If I saw this in a resume, and you were anything more than a term away from graduation (let alone 3 damn years), I'd laugh, and throw your resume out.
"Currently studying". Yes. "In progress". Sure.
Not "Expected".
I can see "Expected" being written/sniffed haughtily while looking down the nose.
Apparently MBisanz feels that Georgetown's JD program is unchallenging, a moot point, a fait accompli. Perhaps he could express that to his professors and see if they could do something about it?
This is common. Maybe not for someone who hasn't even begun law school, but for a 1L (that is, next month), this is what you put on your resume. Compared to undergrad, law school is a very stable three years, with two predictable summers where everyone tries to intern. I'm going to go out on a limb and guess you don't do much legal hiring?

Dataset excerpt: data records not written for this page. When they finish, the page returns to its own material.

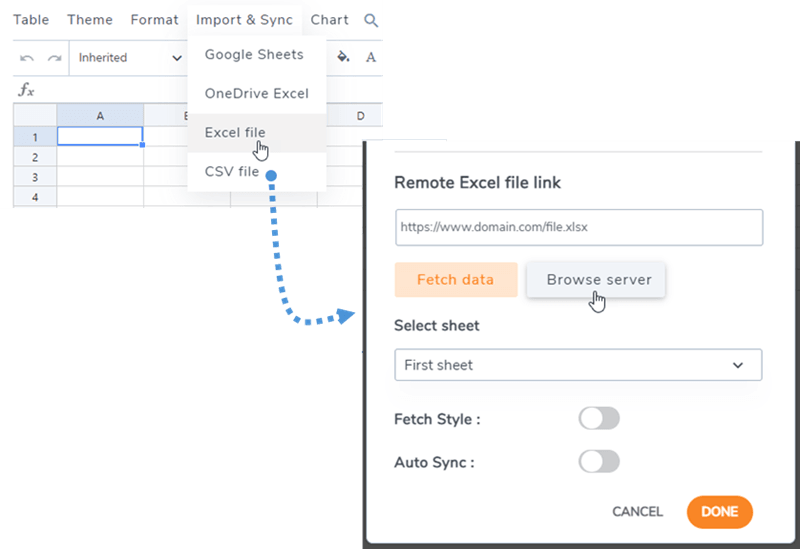Click the Browse server button
Image resolution: width=800 pixels, height=549 pixels.
(x=599, y=280)
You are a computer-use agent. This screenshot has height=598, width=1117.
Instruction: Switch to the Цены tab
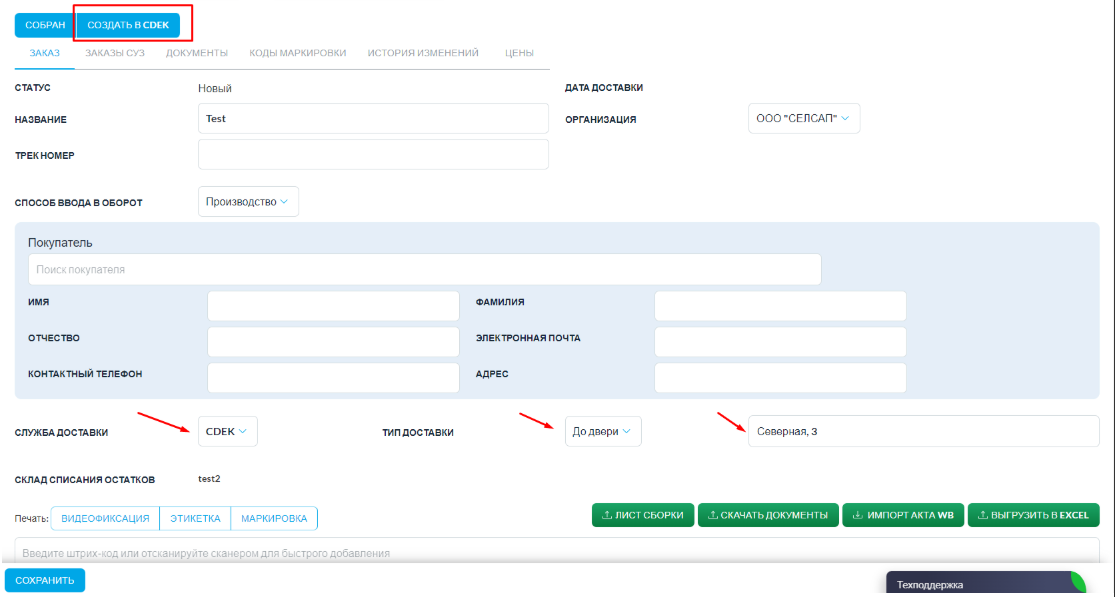[x=519, y=52]
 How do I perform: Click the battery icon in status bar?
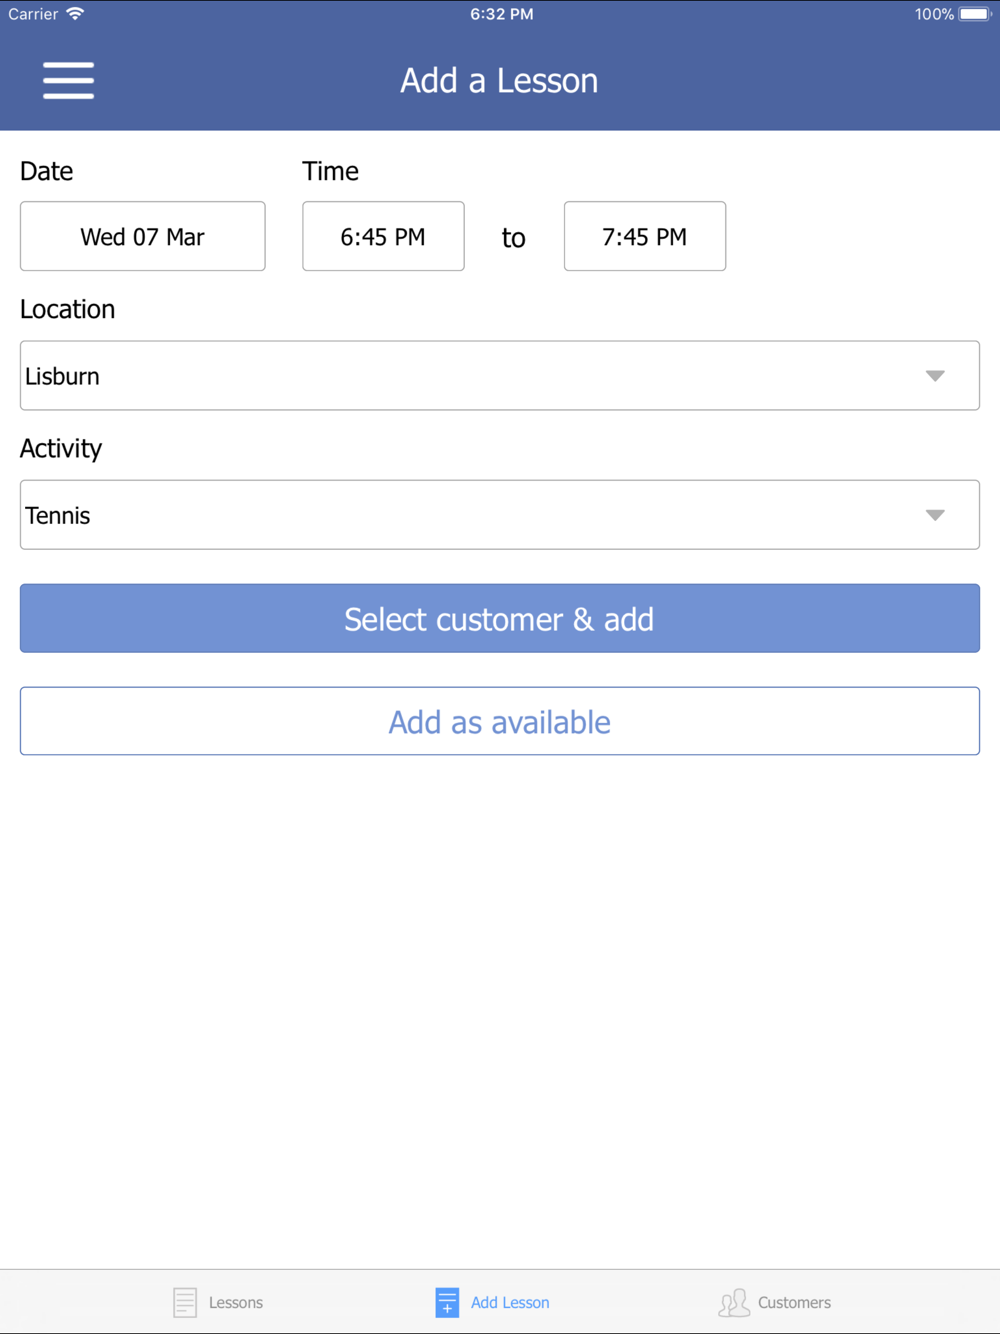[974, 14]
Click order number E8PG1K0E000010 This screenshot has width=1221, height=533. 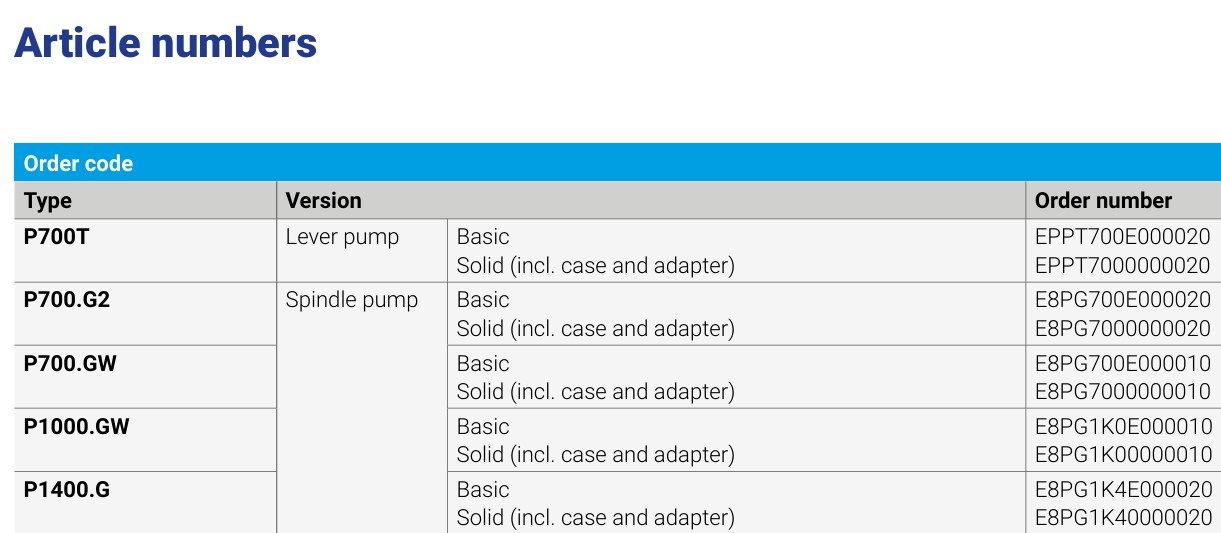pos(1122,427)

It was on my resume, and I got plenty of offers in the fat days of 2007 (that is, two years before graduation).
Incidentally, MBisanz, you don't want to go to law school
now do you? I'm not confident that the economy will recover in three years, and the legal market is ugly right now.

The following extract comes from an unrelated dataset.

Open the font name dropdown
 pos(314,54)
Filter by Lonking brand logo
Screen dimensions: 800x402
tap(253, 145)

QUOTE(Kelly Martin @ Wed 12th August 2009, 12:50am)
That includes drop-outs for any reason. Most people don't actually fail; when it becomes apparent that they're going to fail they get a phone call from the dean advising them to withdraw for "personal reasons".
Law school is an incredibly competitive sport in the United States, especially at top tier schools.
Sorry Kelly, there's
no top-tier law school (which Georgetown certainly is) with 30% attrition. In fact, law schools are more competitive toward the
bottom. This makes sense. At lower-regarded schools, only the top students might find jobs as partner-track associates. At Northwestern or UChicago virtually everyone who starts as a 1L finishes three years later (except joint degree students). You're describing something more like John Marshall Law School (downtown Chicago), which is very competitive and has a high attrition rate.